YOUR INSTRUCTIONS:
The output should be the listing below, limited to the lines from the one with "At what coordinates" through the one with "Task: Select the", exact and without pictures.

DATA FOR THIS TASK:
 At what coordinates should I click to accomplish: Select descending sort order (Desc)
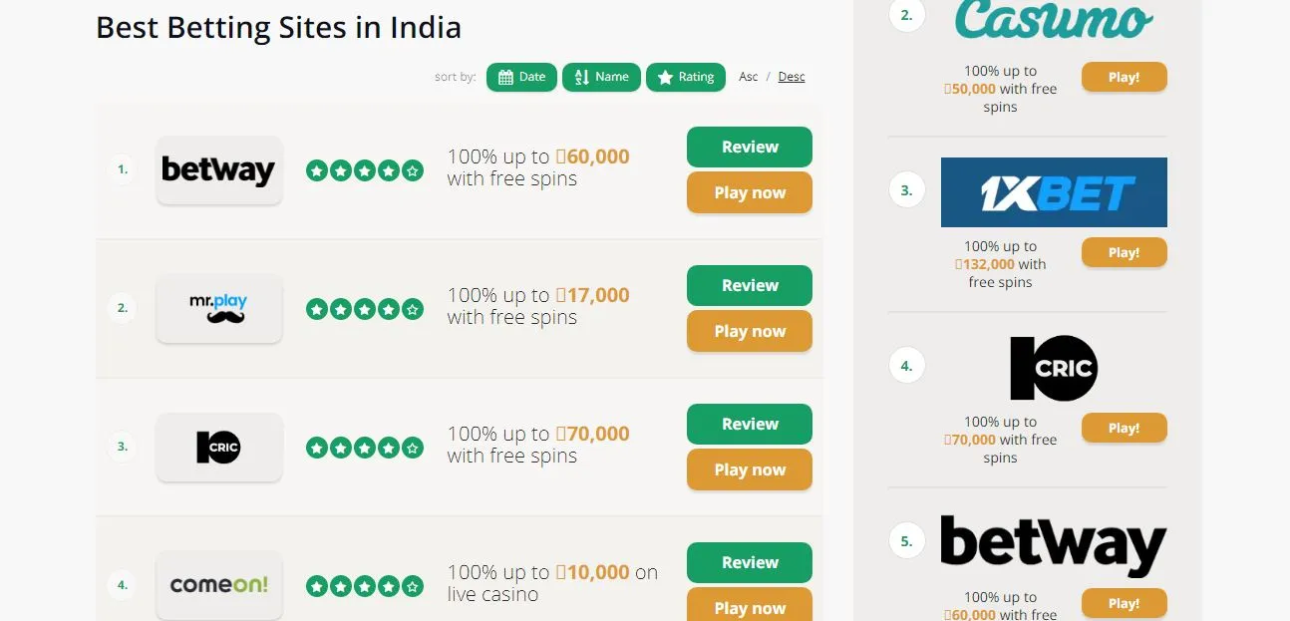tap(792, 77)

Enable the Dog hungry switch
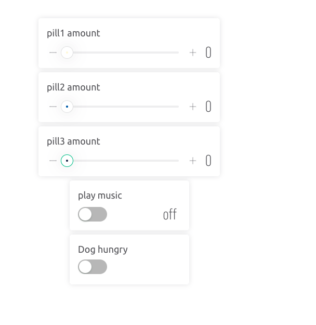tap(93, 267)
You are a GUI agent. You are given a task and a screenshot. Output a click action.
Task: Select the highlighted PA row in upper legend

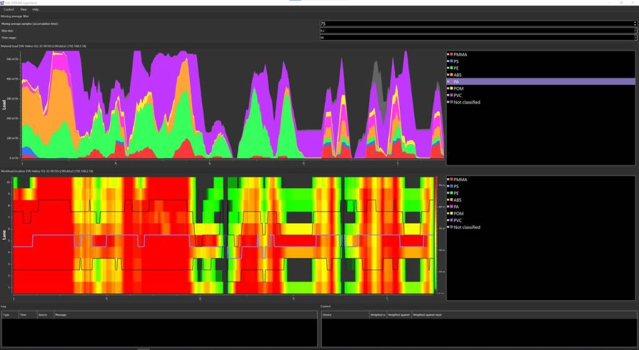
---
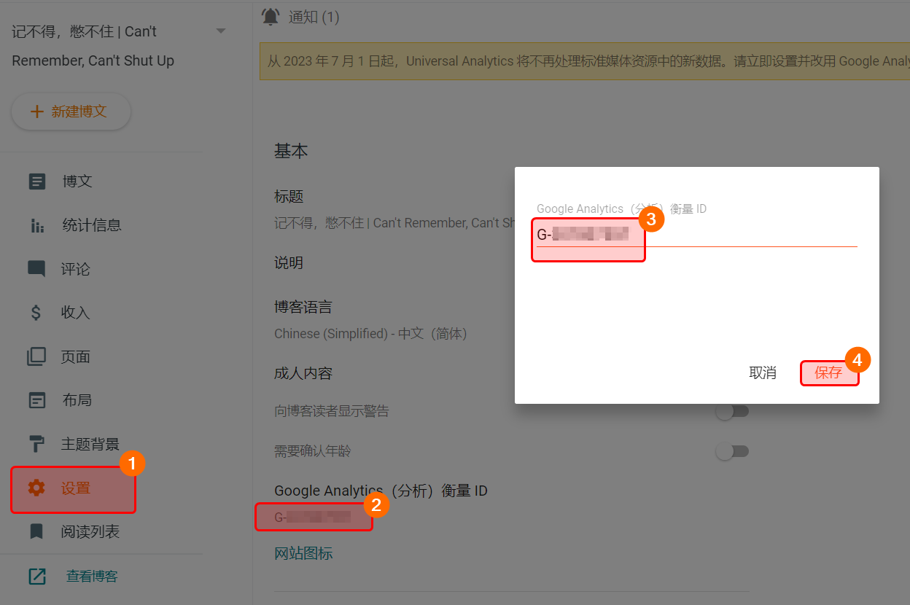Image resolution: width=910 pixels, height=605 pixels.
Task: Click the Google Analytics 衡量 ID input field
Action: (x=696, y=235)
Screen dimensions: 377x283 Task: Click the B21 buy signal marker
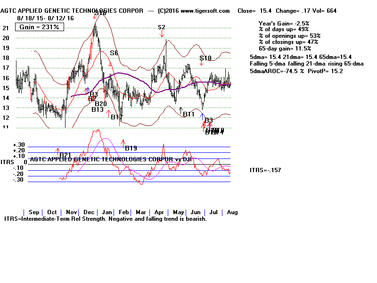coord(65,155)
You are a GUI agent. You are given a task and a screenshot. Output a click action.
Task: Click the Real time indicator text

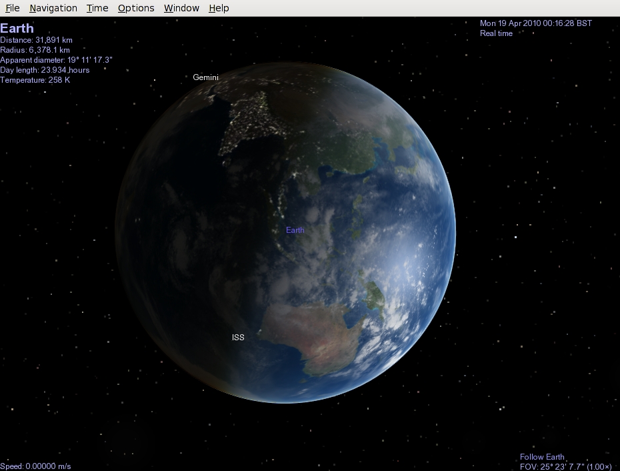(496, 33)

TASK SOLUTION:
 At what coordinates should I click to accomplish: Select descending sort order (Desc)
tap(792, 77)

Enable the Dog hungry switch
tap(93, 267)
You are a GUI agent. You are given a task and a screenshot. Output a click action.
Task: Select the highlighted PA row in upper legend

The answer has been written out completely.